Un grand carton était planté dans des boîtes d’œufs sur lequel était écrit "va te faire cuire un keuf". Les CRS, qui ont demandé à ce qu'il soit enlevé, ont été hués par les manifestants qui ont crié "liberté liberté".

"Marteaux, poings américains, tenailles". Comme le rassemblement n'était pas autorisé, les forces de police redoutait que certains participants à cette manifestation viennent uniquement pour en découdre. La justice avait donc autorisé les forces de l'ordre à multiplier les contrôles d'identité et à ainsi à mener des arrestations préventives. Aux abords de la place, les policiers ont donc procédé dès le début de l'après-midi à des contrôles de sacs et d'identité, notamment de jeunes portant des T-shirt aux slogans hostiles à la police. Sur certains des individus interpellée,  les policiers ont retrouvé des couteaux, des marteaux, des poings américains, des fumigènes et même une bouteille d'acide et un cocktail Molotov.

19 manifestants en garde à vue. Au total, 78 personnes ont été interpellées aux abords de la place et dans l'Est parisien, dont la plupart appartiennent à la mouvance anarcho-autonome, à celle des contestataires radicaux ou encore des militants antifasciste. Dix-neuf des manifestants interpellés ont été placés en garde à vue, trois pour port d'arme prohibé, quatorze pour participation à un attroupement armé et deux pour refus de se soumettre à un contrôle d'identité, a précisé la préfecture de police de Paris.

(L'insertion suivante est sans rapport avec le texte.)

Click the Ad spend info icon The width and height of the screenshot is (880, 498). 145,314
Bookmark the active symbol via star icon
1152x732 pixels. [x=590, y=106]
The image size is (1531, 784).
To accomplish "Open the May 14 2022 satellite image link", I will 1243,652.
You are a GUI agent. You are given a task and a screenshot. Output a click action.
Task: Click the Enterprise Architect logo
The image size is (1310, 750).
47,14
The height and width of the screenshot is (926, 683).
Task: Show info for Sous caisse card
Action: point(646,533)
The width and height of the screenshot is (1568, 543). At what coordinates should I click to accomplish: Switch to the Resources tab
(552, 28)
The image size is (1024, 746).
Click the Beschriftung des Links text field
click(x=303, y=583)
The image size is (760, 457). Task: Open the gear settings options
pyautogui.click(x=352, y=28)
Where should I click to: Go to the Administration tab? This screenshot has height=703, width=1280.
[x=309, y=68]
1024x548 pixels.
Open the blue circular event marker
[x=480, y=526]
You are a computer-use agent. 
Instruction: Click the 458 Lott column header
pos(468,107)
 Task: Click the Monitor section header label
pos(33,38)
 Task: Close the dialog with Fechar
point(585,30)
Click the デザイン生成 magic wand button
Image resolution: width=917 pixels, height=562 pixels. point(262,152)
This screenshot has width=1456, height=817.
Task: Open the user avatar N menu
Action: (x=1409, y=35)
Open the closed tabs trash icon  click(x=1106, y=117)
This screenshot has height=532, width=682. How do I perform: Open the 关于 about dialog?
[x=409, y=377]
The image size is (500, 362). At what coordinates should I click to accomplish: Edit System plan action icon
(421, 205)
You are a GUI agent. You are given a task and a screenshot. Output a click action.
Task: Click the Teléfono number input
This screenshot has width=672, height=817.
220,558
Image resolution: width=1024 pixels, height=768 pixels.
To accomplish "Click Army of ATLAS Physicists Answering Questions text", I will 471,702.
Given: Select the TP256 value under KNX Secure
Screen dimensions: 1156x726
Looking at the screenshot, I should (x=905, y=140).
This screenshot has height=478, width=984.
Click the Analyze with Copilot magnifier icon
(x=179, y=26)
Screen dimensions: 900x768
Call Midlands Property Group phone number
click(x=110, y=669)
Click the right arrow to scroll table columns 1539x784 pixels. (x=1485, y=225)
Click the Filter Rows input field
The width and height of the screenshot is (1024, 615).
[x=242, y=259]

Une manifestation dans le calme sur le Champs de Mars. La manifestation pacifique organisée sur le Champ de Mars s'est, quant à elle, déroulée dans le calme. Sept cents personnes ont assisté à ce recueillement silencieux, non loin de la tour Eiffel. Ils arboraient presque tous un autocollant à la fleur jaune, une renoncule protégée qu'affectionnait Rémi Fraisse, botaniste bénévole. "Le héros, c'est Rémi", a lancé une manifestante, Sophie Tissier, intermittente. Autour d'elles, plusieurs personnes portaient des pancartes "Nous sommes tous Rémi". Le rassemblement a pris fin vers 18h30.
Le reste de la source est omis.